(Pixel coordinate grounding data)
____
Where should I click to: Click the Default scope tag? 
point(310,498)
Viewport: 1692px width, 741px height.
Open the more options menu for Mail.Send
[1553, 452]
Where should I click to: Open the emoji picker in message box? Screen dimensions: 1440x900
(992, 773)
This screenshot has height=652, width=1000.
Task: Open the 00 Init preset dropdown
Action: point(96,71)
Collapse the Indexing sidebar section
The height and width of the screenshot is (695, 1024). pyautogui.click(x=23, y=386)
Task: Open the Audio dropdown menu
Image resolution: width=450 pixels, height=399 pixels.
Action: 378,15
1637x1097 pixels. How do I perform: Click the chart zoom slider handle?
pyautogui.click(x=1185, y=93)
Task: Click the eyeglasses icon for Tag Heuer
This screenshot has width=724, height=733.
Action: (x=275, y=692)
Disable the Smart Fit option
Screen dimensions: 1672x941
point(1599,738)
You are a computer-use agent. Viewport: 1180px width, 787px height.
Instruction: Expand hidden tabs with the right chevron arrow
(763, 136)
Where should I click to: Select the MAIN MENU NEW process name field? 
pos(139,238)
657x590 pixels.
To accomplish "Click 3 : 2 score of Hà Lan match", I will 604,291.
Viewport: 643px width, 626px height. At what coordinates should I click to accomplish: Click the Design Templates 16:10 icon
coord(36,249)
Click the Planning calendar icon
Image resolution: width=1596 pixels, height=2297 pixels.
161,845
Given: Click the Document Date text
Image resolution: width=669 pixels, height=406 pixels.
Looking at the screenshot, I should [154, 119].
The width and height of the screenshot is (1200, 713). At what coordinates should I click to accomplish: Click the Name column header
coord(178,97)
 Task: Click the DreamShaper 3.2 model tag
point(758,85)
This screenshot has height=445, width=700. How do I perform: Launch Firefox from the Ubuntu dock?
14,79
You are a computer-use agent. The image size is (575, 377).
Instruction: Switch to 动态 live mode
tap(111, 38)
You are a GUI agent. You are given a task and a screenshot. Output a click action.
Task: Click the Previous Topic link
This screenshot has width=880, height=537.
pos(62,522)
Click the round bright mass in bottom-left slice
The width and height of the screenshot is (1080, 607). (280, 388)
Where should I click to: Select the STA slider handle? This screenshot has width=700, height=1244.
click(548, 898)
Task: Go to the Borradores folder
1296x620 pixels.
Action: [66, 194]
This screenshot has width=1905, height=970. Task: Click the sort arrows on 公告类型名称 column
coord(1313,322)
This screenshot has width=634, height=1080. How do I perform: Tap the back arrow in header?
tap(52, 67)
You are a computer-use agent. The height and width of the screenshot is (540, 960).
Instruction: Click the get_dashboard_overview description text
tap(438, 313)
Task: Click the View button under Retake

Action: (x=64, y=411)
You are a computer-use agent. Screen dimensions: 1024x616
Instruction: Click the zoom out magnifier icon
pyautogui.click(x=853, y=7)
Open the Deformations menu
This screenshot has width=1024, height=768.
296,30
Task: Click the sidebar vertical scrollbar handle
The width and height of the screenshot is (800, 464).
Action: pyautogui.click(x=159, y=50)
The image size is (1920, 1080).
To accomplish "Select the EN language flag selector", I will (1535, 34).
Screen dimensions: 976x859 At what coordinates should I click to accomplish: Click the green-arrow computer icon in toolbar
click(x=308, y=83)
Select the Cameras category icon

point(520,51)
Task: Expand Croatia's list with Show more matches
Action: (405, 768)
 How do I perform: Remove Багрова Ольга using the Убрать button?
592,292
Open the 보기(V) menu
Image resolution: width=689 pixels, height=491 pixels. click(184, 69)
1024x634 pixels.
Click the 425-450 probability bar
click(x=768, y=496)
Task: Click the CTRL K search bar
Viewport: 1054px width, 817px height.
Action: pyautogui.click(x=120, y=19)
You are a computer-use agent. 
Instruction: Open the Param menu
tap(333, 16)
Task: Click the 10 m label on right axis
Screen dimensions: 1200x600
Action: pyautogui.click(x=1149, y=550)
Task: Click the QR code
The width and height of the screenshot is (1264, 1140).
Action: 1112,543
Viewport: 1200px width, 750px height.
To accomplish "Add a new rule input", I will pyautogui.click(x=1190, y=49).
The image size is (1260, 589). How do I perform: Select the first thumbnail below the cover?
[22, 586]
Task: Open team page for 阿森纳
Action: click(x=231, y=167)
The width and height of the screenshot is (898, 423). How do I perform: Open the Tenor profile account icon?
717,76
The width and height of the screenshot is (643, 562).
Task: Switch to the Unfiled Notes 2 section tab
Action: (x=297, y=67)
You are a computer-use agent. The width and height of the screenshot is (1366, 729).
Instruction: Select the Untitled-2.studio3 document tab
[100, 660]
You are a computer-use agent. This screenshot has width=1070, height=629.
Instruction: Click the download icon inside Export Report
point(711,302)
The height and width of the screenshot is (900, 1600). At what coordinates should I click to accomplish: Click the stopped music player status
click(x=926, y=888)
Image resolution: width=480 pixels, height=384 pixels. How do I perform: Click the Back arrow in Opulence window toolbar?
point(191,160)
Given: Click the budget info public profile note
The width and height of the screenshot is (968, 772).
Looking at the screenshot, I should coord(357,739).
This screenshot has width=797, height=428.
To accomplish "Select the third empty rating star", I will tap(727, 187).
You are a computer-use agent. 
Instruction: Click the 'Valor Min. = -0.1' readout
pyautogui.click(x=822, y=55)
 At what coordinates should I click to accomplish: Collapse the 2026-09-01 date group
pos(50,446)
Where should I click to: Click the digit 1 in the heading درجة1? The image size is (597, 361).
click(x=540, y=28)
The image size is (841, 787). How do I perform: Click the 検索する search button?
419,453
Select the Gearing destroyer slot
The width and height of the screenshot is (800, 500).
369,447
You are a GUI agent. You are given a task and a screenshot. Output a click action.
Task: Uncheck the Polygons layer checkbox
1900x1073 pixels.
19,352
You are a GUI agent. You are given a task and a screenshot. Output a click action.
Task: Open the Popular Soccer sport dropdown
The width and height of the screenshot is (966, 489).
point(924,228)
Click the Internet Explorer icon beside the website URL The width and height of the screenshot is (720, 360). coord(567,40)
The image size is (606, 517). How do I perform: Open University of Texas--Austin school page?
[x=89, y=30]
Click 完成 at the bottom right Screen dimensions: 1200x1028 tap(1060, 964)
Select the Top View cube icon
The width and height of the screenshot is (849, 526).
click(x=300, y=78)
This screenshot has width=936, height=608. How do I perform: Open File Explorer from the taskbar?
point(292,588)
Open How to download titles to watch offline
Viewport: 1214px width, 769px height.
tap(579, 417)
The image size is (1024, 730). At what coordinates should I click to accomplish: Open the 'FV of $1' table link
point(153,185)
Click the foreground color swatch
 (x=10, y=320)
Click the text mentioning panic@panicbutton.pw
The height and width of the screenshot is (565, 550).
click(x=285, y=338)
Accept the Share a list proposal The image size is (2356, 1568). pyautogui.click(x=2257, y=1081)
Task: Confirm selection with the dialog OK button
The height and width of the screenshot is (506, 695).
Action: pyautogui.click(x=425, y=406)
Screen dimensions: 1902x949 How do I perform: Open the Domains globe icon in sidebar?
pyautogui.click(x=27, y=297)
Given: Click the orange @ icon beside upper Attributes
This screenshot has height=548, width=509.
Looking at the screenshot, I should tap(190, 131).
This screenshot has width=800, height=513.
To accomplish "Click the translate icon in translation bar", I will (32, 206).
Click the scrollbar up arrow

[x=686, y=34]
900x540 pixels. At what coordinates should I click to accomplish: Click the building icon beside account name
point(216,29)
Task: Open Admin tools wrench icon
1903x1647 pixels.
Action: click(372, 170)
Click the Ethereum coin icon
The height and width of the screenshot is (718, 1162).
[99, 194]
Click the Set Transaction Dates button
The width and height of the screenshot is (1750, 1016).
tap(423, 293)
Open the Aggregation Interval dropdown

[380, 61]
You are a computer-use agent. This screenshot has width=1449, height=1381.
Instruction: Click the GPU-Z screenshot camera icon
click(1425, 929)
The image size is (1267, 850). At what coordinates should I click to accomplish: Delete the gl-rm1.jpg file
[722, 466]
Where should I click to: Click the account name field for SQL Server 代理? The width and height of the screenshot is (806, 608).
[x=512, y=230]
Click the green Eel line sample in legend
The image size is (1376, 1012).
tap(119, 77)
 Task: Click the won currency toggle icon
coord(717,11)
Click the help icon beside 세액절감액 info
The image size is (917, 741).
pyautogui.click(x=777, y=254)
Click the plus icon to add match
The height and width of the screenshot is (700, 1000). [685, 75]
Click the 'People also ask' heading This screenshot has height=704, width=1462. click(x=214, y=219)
____
:: ABOUT THIS TASK ::
Could you repeat exactly the lines above from the line with "Viewport: 643px width, 626px" up to and including the line with "You are a computer-use agent. Screen", and only those?

:: RESPONSE TO THE TASK ::
Viewport: 643px width, 626px height. At what coordinates should I click to accomplish: Click the Design Templates 16:10 icon
coord(36,249)
Click the Planning calendar icon
Image resolution: width=1596 pixels, height=2297 pixels.
161,845
Given: Click the Document Date text
Image resolution: width=669 pixels, height=406 pixels.
Looking at the screenshot, I should [154, 119].
The width and height of the screenshot is (1200, 713). At what coordinates should I click to accomplish: Click the Name column header
coord(178,97)
 Task: Click the DreamShaper 3.2 model tag
point(758,85)
This screenshot has height=445, width=700. How do I perform: Launch Firefox from the Ubuntu dock?
14,79
You are a computer-use agent. The image size is (575, 377).
Instruction: Switch to 动态 live mode
tap(111, 38)
You are a GUI agent. You are given a task and a screenshot. Output a click action.
Task: Click the Previous Topic link
This screenshot has width=880, height=537.
pos(62,522)
Click the round bright mass in bottom-left slice
The width and height of the screenshot is (1080, 607). (280, 388)
Where should I click to: Select the STA slider handle? This screenshot has width=700, height=1244.
click(548, 898)
Task: Go to the Borradores folder
1296x620 pixels.
Action: [66, 194]
This screenshot has width=1905, height=970. Task: Click the sort arrows on 公告类型名称 column
coord(1313,322)
This screenshot has width=634, height=1080. How do I perform: Tap the back arrow in header?
tap(52, 67)
You are a computer-use agent. The height and width of the screenshot is (540, 960).
Instruction: Click the get_dashboard_overview description text
tap(438, 313)
Task: Click the View button under Retake

Action: (x=64, y=411)
You are a computer-use agent. Screen dimensions: 1024x616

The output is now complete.